[STUDY QUESTIONS]
1) In the Rapido motorhome thread, what fuel economy does aultymer report getting in the 999?
2) Write what comes next in the Rapido motorhome thread, picking up after its final line.

━━━ QUOTED PASSAGE ━━━

# Rapido 996m (or similar model)



## aldhp21 (Aug 4, 2008)

Hi,

been looking at possible replacement motorhome for sometime in the future and the one that seems to tick most of the boxes is the Rapido 996M. Has anybody got one of these, or one of the other Rapido variations of this. 

It's a lot of money so just looking for other peoples views. Niggles etc. 

The only thing I can see as a negative is the high level oven above the fridge. Is this easy to live with in practice?

Whats sort of mpg can I expect off the Mercedes engine?

Thanks in advance

Alan


----------



## aultymer (Jun 20, 2006)

We get around 20mpg in the 999 with a 3 litre engine and full auto box. We do not hang around when we want to get from A to B !! 
The high oven is seldom a problem given that it is only used about 4 times a year - Scots do all their cooking in a frying pan.


----------



## cabby (May 14, 2005)

━━━ INPUT DATA ━━━

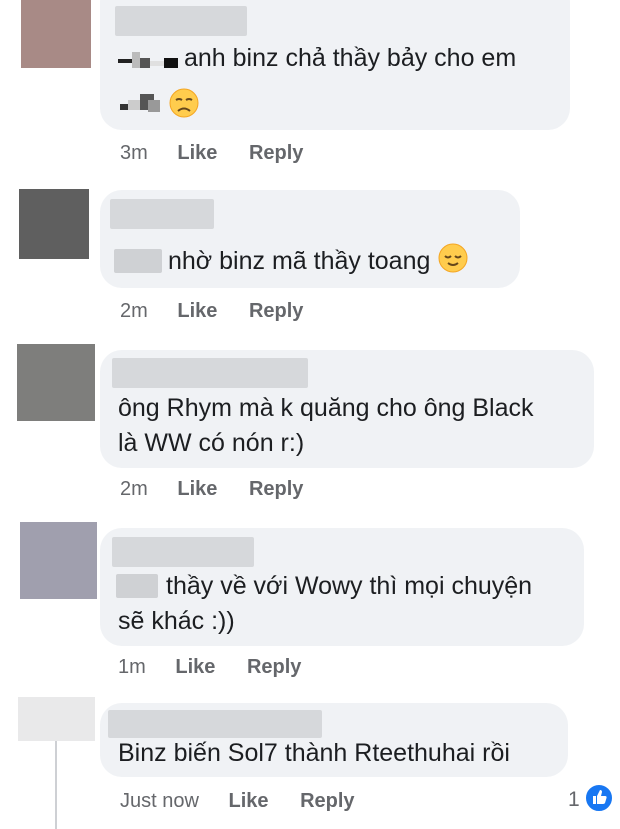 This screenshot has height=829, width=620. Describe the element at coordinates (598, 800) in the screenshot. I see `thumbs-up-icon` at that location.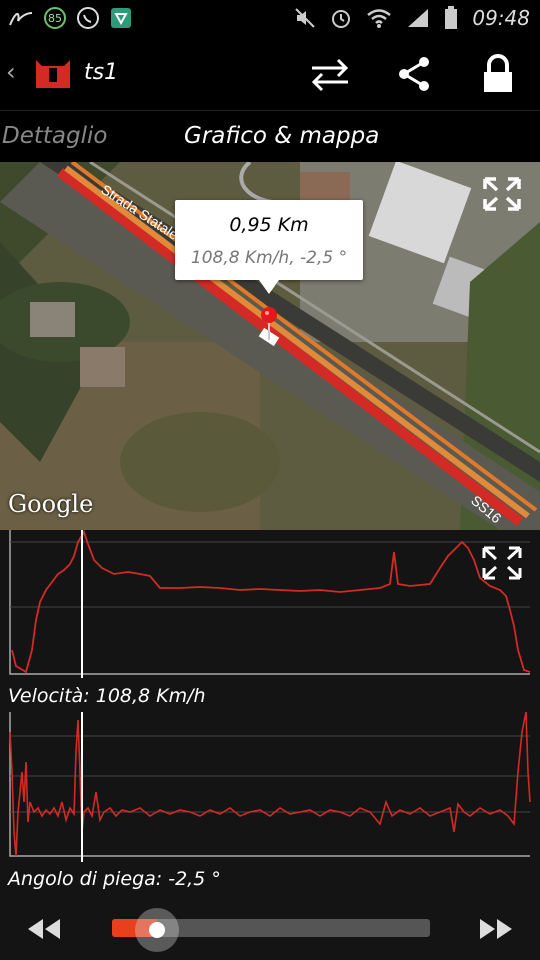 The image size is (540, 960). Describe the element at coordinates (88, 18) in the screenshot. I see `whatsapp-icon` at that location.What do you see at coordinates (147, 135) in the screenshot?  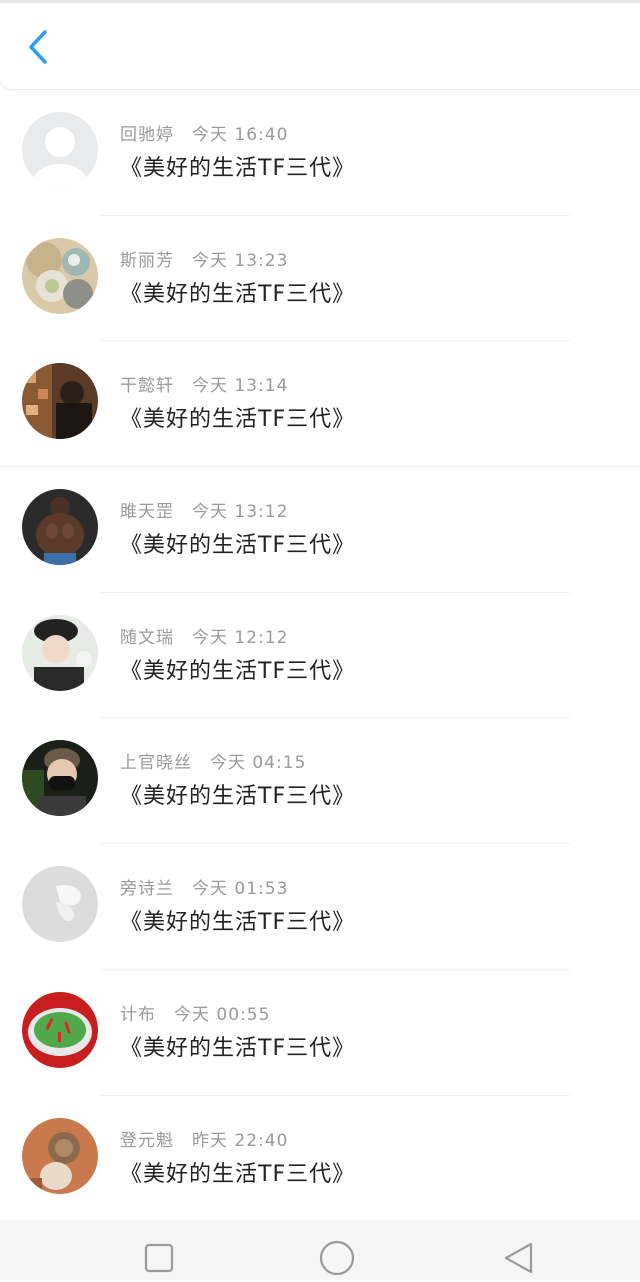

━━━

[RESPONSES BY TASK]
1) Around 20mpg.

2)
wot no deep fried mars bars then. :lol: :lol: 
have you looked up the motorhome reviews on here.
cabby


----------



## aldhp21 (Aug 4, 2008)

cabby said:


> wot no deep fried mars bars then. :lol: :lol:
> have you looked up the motorhome reviews on here.
> cabby


Thanks Cabby, never looked at the reviews before. Still I've only been on here 4 years 

Alan


----------



## cabby (May 14, 2005)

Not got your feet wet yet then. :lol: :lol: 

cabby


----------



## sideways (Jun 2, 2008)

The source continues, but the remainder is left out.